What the task requires: Rewrite every line of the records below as a numbered list, leaving out any blank lines.

Supplied records:
━━━━━━━━━━━━━━━━━━━━━━━━━━━━━━

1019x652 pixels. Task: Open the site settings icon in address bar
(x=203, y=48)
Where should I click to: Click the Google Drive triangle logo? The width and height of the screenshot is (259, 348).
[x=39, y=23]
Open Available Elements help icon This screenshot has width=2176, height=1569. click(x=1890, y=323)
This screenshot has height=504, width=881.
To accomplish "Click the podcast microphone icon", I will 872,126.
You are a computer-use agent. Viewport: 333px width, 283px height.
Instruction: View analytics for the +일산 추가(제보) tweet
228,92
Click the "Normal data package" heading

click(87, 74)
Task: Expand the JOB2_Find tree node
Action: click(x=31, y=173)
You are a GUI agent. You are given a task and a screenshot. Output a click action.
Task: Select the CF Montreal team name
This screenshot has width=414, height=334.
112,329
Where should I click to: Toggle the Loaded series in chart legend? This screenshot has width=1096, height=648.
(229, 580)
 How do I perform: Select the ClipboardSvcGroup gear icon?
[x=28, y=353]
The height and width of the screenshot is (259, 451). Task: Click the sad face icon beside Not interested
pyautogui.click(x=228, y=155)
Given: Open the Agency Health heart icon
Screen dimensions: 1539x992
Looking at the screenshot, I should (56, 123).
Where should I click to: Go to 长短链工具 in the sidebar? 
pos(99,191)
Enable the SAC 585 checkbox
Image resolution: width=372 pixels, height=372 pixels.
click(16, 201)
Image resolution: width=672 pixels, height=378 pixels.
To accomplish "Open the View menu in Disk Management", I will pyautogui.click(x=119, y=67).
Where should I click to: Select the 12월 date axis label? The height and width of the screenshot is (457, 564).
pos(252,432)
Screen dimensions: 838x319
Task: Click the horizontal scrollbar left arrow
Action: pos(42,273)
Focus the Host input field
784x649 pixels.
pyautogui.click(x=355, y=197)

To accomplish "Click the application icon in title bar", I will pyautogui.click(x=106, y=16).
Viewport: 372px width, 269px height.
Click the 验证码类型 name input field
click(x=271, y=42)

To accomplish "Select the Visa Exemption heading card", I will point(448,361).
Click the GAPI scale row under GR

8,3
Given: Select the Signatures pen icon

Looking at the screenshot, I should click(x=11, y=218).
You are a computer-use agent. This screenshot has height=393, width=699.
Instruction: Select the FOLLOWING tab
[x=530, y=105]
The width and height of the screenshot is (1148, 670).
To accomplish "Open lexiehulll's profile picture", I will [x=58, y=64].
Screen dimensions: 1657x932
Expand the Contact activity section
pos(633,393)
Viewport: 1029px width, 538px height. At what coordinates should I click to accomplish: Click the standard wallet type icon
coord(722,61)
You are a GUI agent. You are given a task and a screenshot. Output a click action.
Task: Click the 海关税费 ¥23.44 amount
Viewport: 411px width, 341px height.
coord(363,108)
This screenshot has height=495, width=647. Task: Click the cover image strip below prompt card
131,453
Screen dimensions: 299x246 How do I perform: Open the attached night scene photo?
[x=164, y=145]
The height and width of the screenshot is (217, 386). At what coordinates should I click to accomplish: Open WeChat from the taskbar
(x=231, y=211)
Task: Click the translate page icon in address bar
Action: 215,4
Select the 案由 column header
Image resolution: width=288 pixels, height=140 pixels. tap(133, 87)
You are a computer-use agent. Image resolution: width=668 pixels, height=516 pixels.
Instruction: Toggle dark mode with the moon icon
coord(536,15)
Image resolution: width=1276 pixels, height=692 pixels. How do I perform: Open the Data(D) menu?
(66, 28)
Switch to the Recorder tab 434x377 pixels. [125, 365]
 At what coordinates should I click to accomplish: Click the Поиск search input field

━━━━━━━━━━━━━━━━━━━━━━━━━━━━━━

The result:
1. 1019x652 pixels. Task: Open the site settings icon in address bar
2. (x=203, y=48)
3. Where should I click to: Click the Google Drive triangle logo? The width and height of the screenshot is (259, 348).
4. [x=39, y=23]
5. Open Available Elements help icon This screenshot has width=2176, height=1569. click(x=1890, y=323)
6. This screenshot has height=504, width=881.
7. To accomplish "Click the podcast microphone icon", I will 872,126.
8. You are a computer-use agent. Viewport: 333px width, 283px height.
9. Instruction: View analytics for the +일산 추가(제보) tweet
10. 228,92
11. Click the "Normal data package" heading
12. click(87, 74)
13. Task: Expand the JOB2_Find tree node
14. Action: click(x=31, y=173)
15. You are a GUI agent. You are given a task and a screenshot. Output a click action.
16. Task: Select the CF Montreal team name
17. This screenshot has width=414, height=334.
18. 112,329
19. Where should I click to: Toggle the Loaded series in chart legend? This screenshot has width=1096, height=648.
20. (229, 580)
21.  How do I perform: Select the ClipboardSvcGroup gear icon?
22. [x=28, y=353]
23. The height and width of the screenshot is (259, 451). Task: Click the sad face icon beside Not interested
24. pyautogui.click(x=228, y=155)
25. Given: Open the Agency Health heart icon
26. Screen dimensions: 1539x992
27. Looking at the screenshot, I should (56, 123).
28. Where should I click to: Go to 长短链工具 in the sidebar? 
29. pos(99,191)
30. Enable the SAC 585 checkbox
31. Image resolution: width=372 pixels, height=372 pixels.
32. click(16, 201)
33. Image resolution: width=672 pixels, height=378 pixels.
34. To accomplish "Open the View menu in Disk Management", I will pyautogui.click(x=119, y=67).
35. Where should I click to: Select the 12월 date axis label? The height and width of the screenshot is (457, 564).
36. pos(252,432)
37. Screen dimensions: 838x319
38. Task: Click the horizontal scrollbar left arrow
39. Action: pos(42,273)
40. Focus the Host input field
41. 784x649 pixels.
42. pyautogui.click(x=355, y=197)
43. To accomplish "Click the application icon in title bar", I will pyautogui.click(x=106, y=16).
44. Viewport: 372px width, 269px height.
45. Click the 验证码类型 name input field
46. click(x=271, y=42)
47. To accomplish "Select the Visa Exemption heading card", I will point(448,361).
48. Click the GAPI scale row under GR
49. 8,3
50. Given: Select the Signatures pen icon
51. Looking at the screenshot, I should click(x=11, y=218).
52. You are a computer-use agent. This screenshot has height=393, width=699.
53. Instruction: Select the FOLLOWING tab
54. [x=530, y=105]
55. The width and height of the screenshot is (1148, 670).
56. To accomplish "Open lexiehulll's profile picture", I will [x=58, y=64].
57. Screen dimensions: 1657x932
58. Expand the Contact activity section
59. pos(633,393)
60. Viewport: 1029px width, 538px height. At what coordinates should I click to accomplish: Click the standard wallet type icon
61. coord(722,61)
62. You are a GUI agent. You are given a task and a screenshot. Output a click action.
63. Task: Click the 海关税费 ¥23.44 amount
64. Viewport: 411px width, 341px height.
65. coord(363,108)
66. This screenshot has height=495, width=647. Task: Click the cover image strip below prompt card
67. 131,453
68. Screen dimensions: 299x246 How do I perform: Open the attached night scene photo?
69. [x=164, y=145]
70. The height and width of the screenshot is (217, 386). At what coordinates should I click to accomplish: Open WeChat from the taskbar
71. (x=231, y=211)
72. Task: Click the translate page icon in address bar
73. Action: 215,4
74. Select the 案由 column header
75. Image resolution: width=288 pixels, height=140 pixels. tap(133, 87)
76. You are a computer-use agent. Image resolution: width=668 pixels, height=516 pixels.
77. Instruction: Toggle dark mode with the moon icon
78. coord(536,15)
79. Image resolution: width=1276 pixels, height=692 pixels. How do I perform: Open the Data(D) menu?
80. (66, 28)
81. Switch to the Recorder tab 434x377 pixels. [125, 365]
82.  At what coordinates should I click to accomplish: Click the Поиск search input field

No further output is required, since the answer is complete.